::: Text passage

In summary, the current experiment introduced random responses to simulate lapses of attention. Among the three procedures tested, the UML procedure seemed to be less affected by this manipulation, demonstrating similar accuracy, repeatability, and rate of convergence compared to Experiment I, where no artificial inattention was introduced. On the other hand, the frequent lapses of attention had detrimental effects on the performance of the up-down procedure. Poor estimates of the α and β parameters and poor convergence of ln β were found in the current experiment. The entropy procedure gave reasonable estimates of the psychometric function, except for one listener, who also had the highest lapse rate. For the up-down and entropy procedures, the failures in the estimation of the psychometric function were associated with poor sampling strategies.
Conclusions
Three adaptive procedures were compared against one another in estimating the psychometric function for an auditory gap detection task. The psychometric function was modeled as a logistic function, which was described by three parameters: threshold, slope, and lapse rate. Results from four listeners showed that the up-down staircase procedure (up-down procedure, Levitt, 1971), the entropy-based Bayesian procedure (entropy procedure, Kontsevich & Tyler, 1999), and the updated maximum-likelihood procedure (UML procedure, Shen & Richards, 2012) performed similarly in estimating the threshold of the psychometric function for this task. The up-down procedure provided more efficient estimation of the slope and the lapse rate than other two procedures. When the lapse rates of the listeners were elevated through experimental manipulations, the up-down procedure gave poor estimates of the threshold and slope of the psychometric function presumably because it failed to optimize the stimuli for estimating these parameters. The UML procedure was less sensitive to the increased occurrences of inattention compared to the entropy procedure. Therefore, if low lapse rates are expected, the up-down procedure could be a simpler and slightly superior method for estimating the parameters of the psychometric function simultaneously. However, when high lapse rates are expected or the lapse rates are unknown, the UML procedure is more likely to provide reliable estimates of the psychometric function.

::::::
::: Material

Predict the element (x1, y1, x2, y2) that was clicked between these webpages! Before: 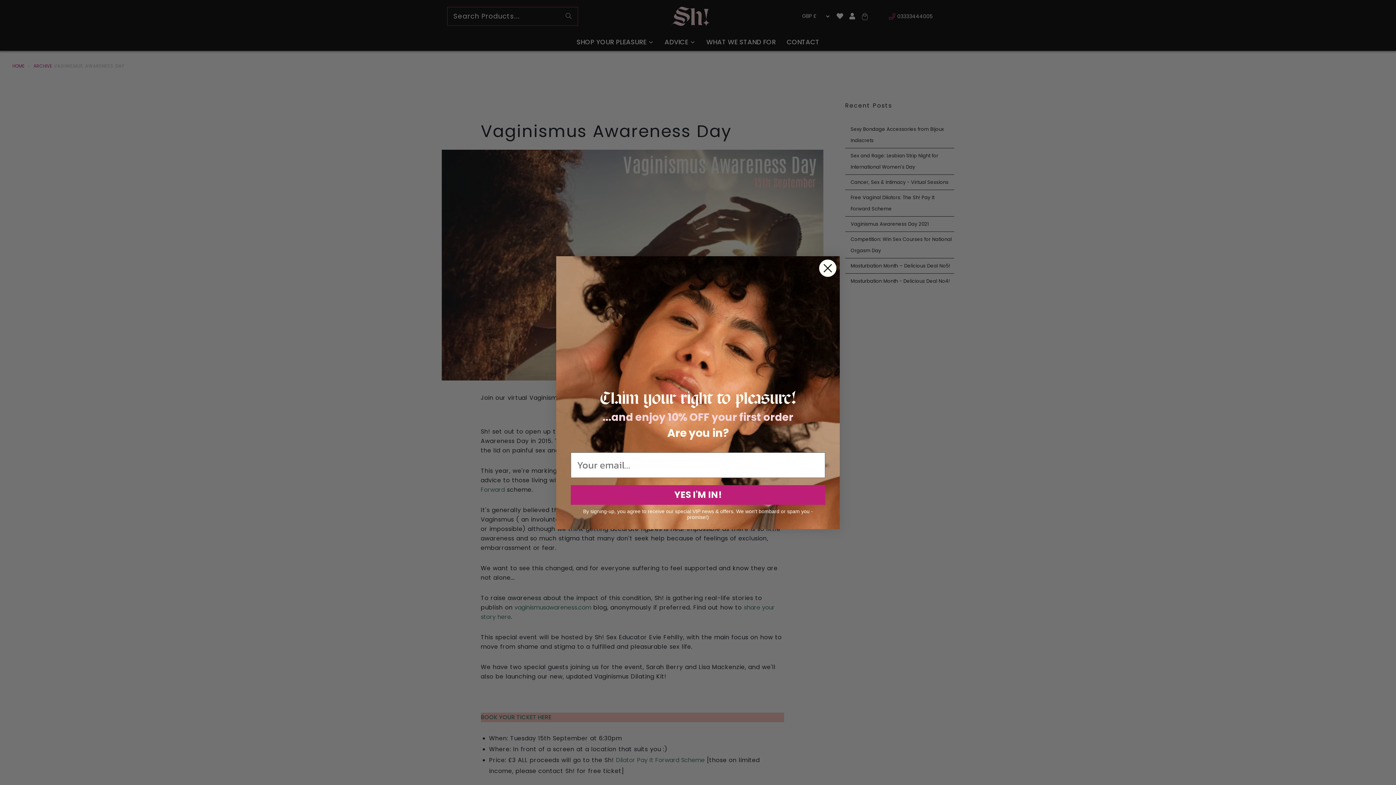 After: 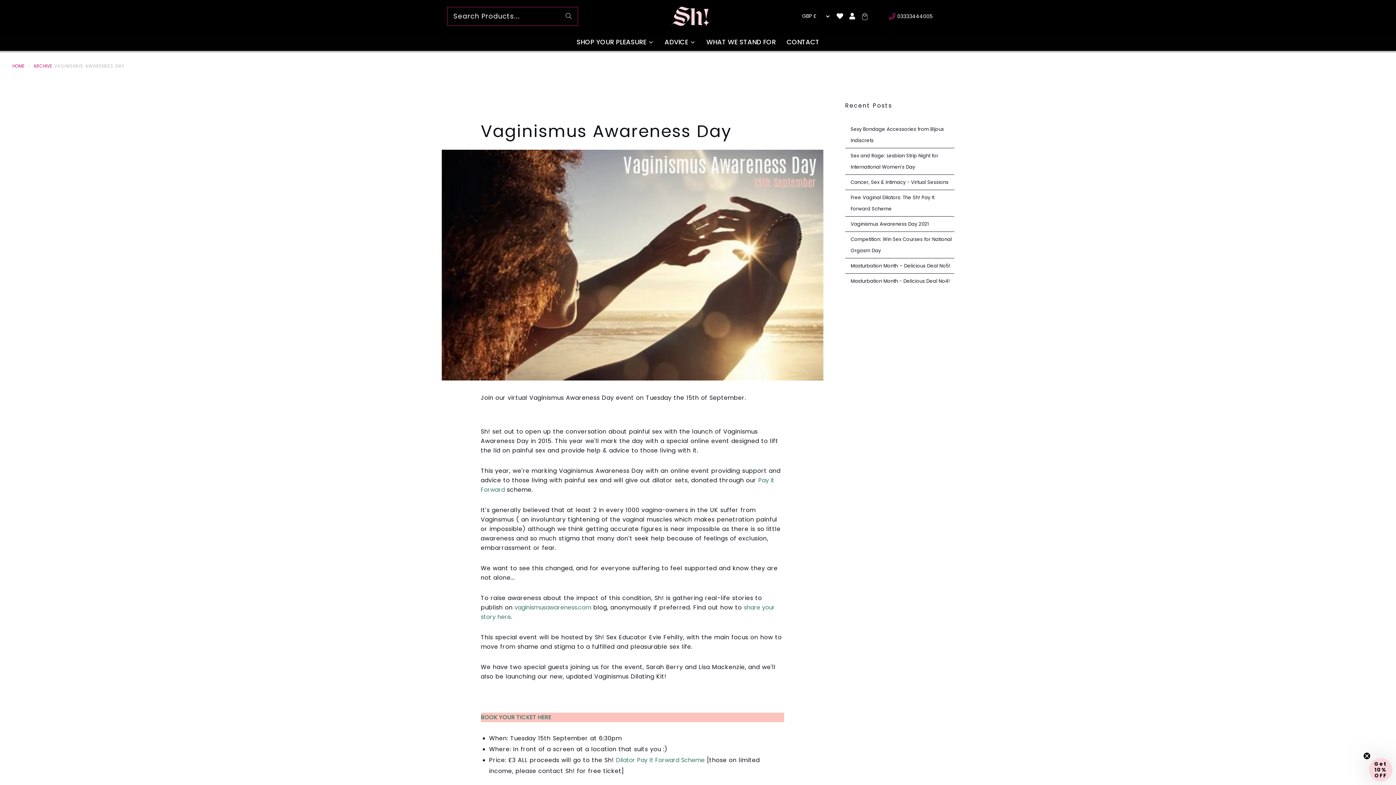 Action: bbox: (818, 259, 837, 277) label: Close dialogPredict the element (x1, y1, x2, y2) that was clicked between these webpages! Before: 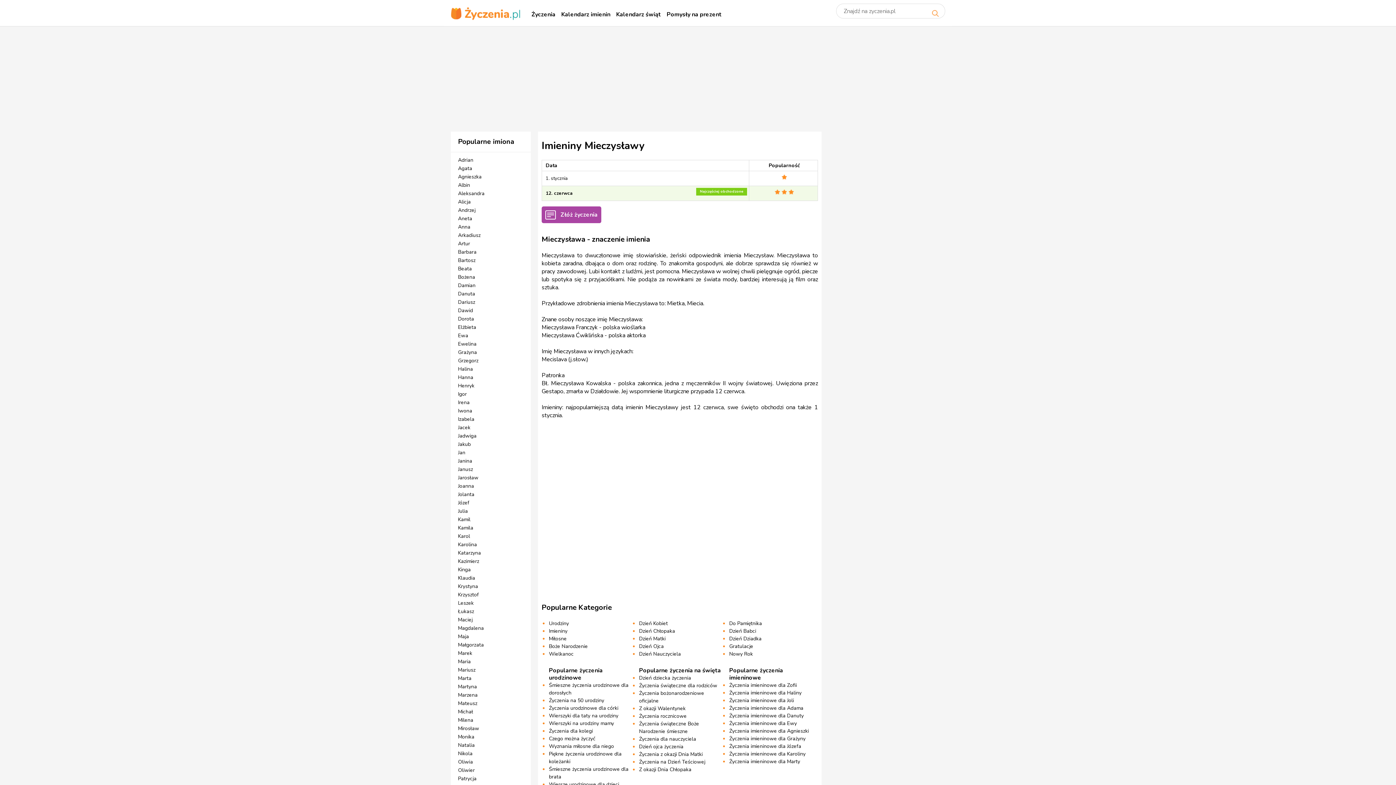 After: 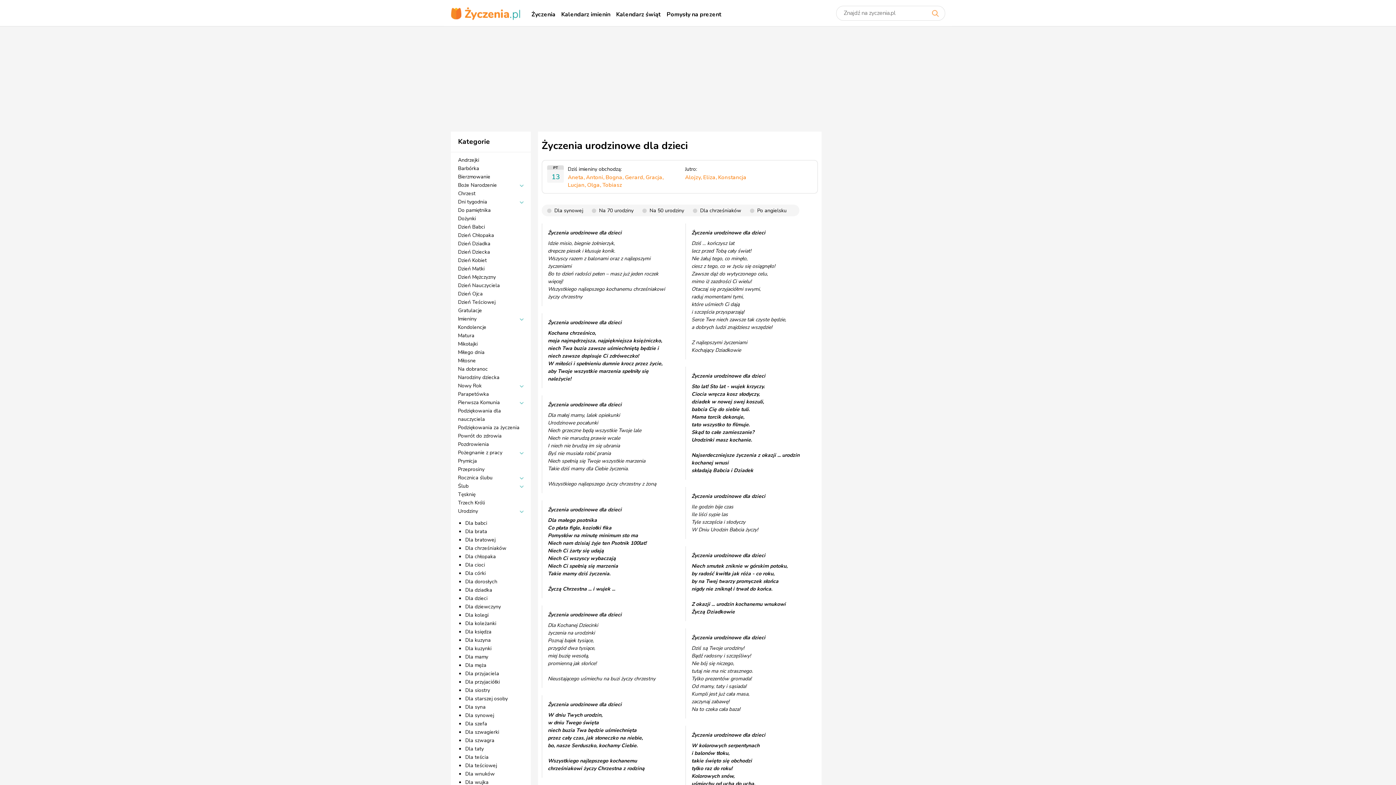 Action: bbox: (549, 781, 619, 788) label: Wiersze urodzinowe dla dzieciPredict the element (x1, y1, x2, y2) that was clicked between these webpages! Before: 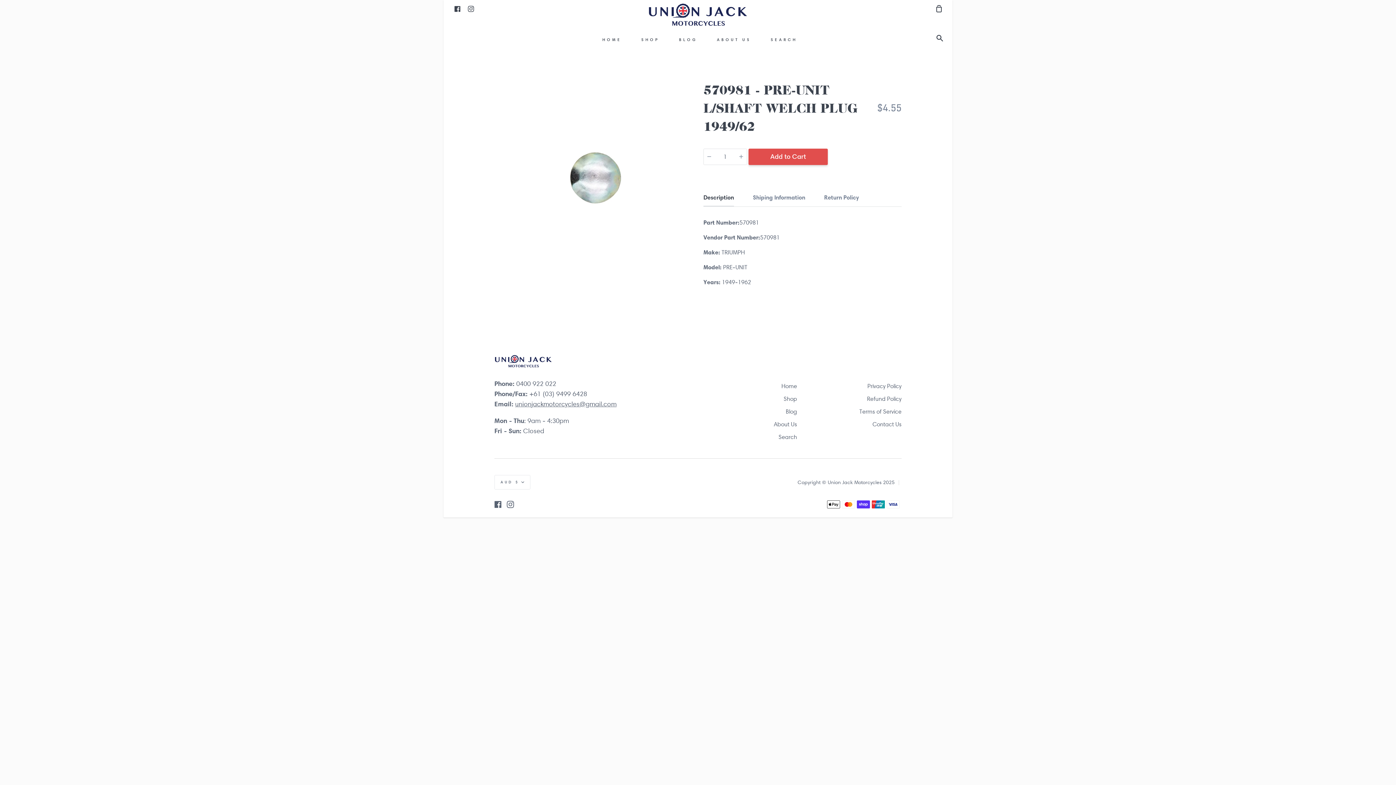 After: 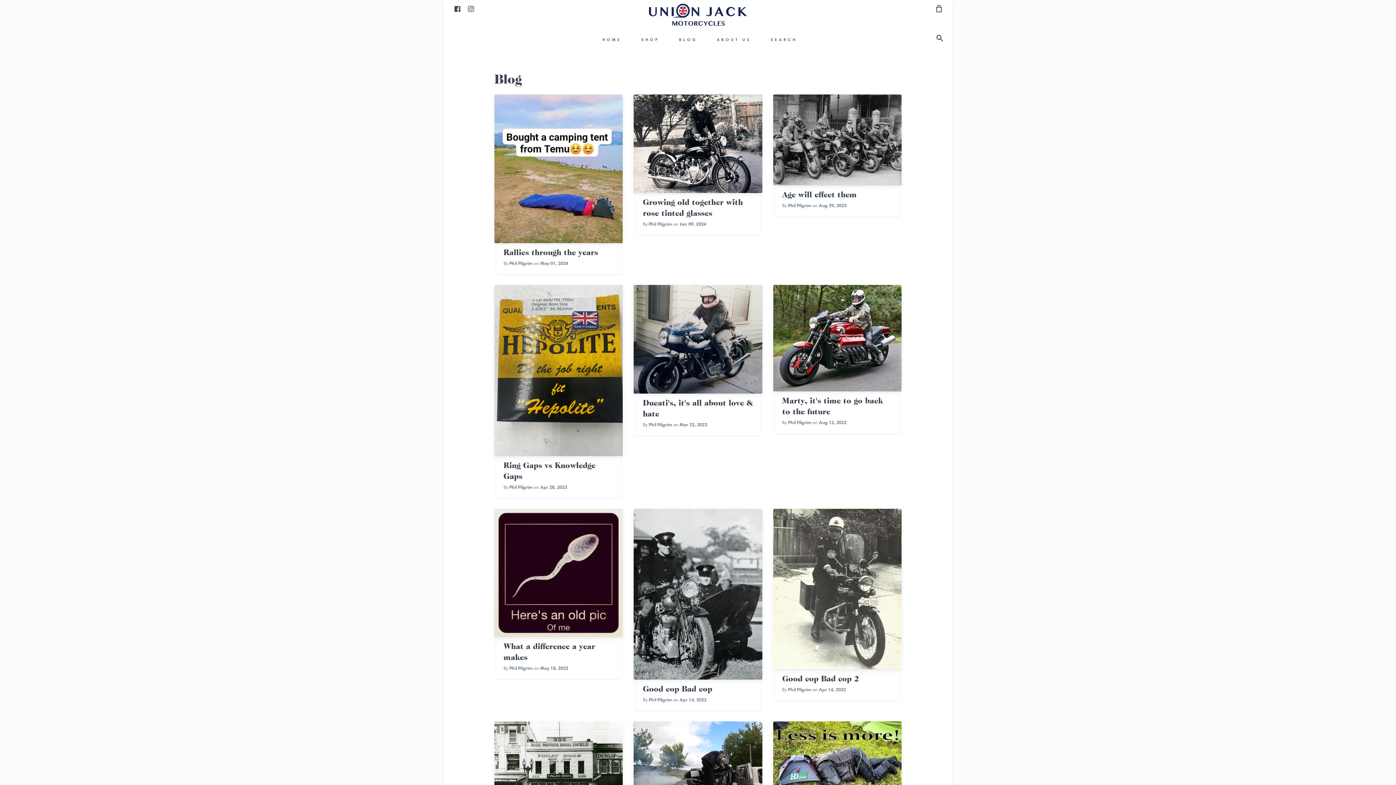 Action: label: Blog bbox: (786, 408, 797, 416)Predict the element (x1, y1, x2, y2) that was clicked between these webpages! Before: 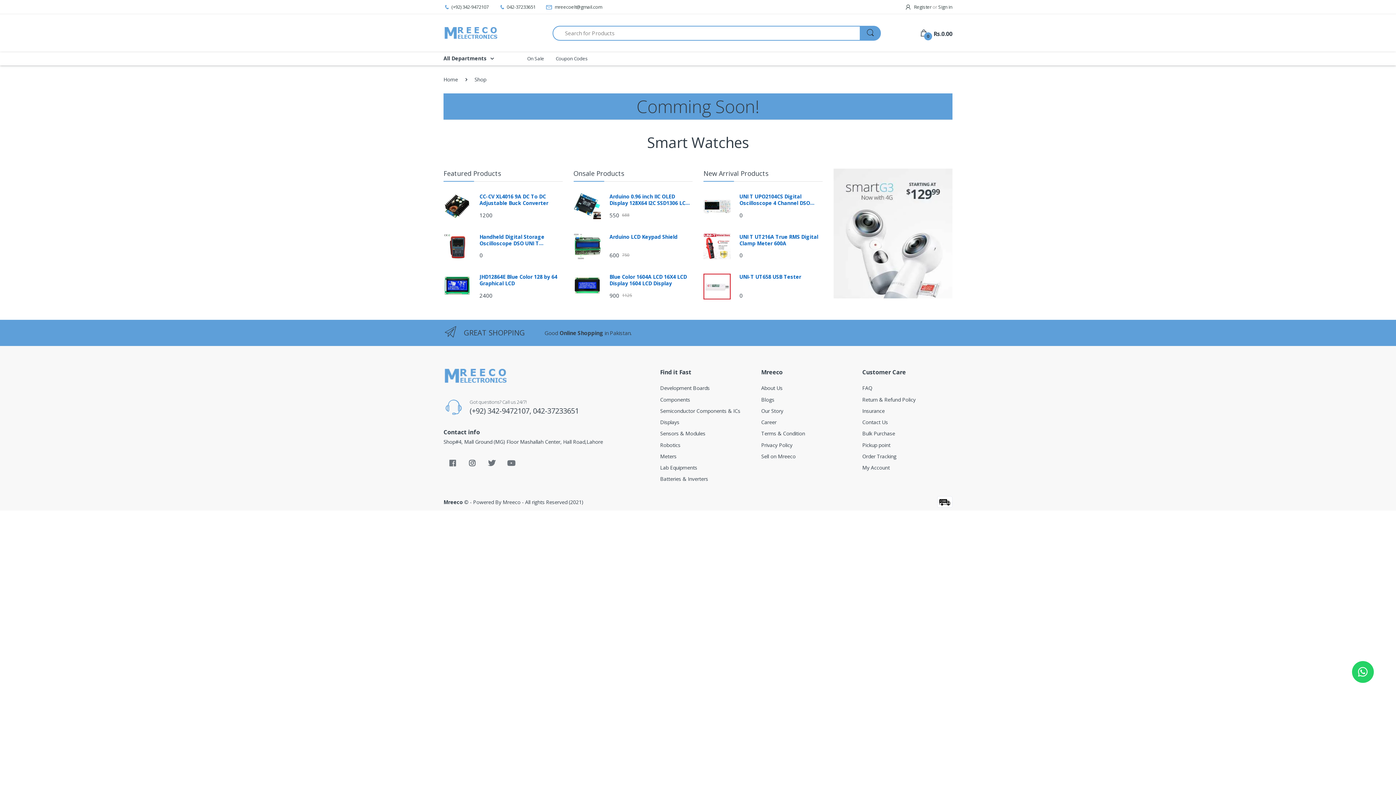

::::::

> Exercise details
Could you retype the passage on adaptive procedures, starting with "In summary, the" and going on through "poor sampling strategies."? The material has nothing to do with the text on adaptive procedures.

> Answer below
In summary, the current experiment introduced random responses to simulate lapses of attention. Among the three procedures tested, the UML procedure seemed to be less affected by this manipulation, demonstrating similar accuracy, repeatability, and rate of convergence compared to Experiment I, where no artificial inattention was introduced. On the other hand, the frequent lapses of attention had detrimental effects on the performance of the up-down procedure. Poor estimates of the α and β parameters and poor convergence of ln β were found in the current experiment. The entropy procedure gave reasonable estimates of the psychometric function, except for one listener, who also had the highest lapse rate. For the up-down and entropy procedures, the failures in the estimation of the psychometric function were associated with poor sampling strategies.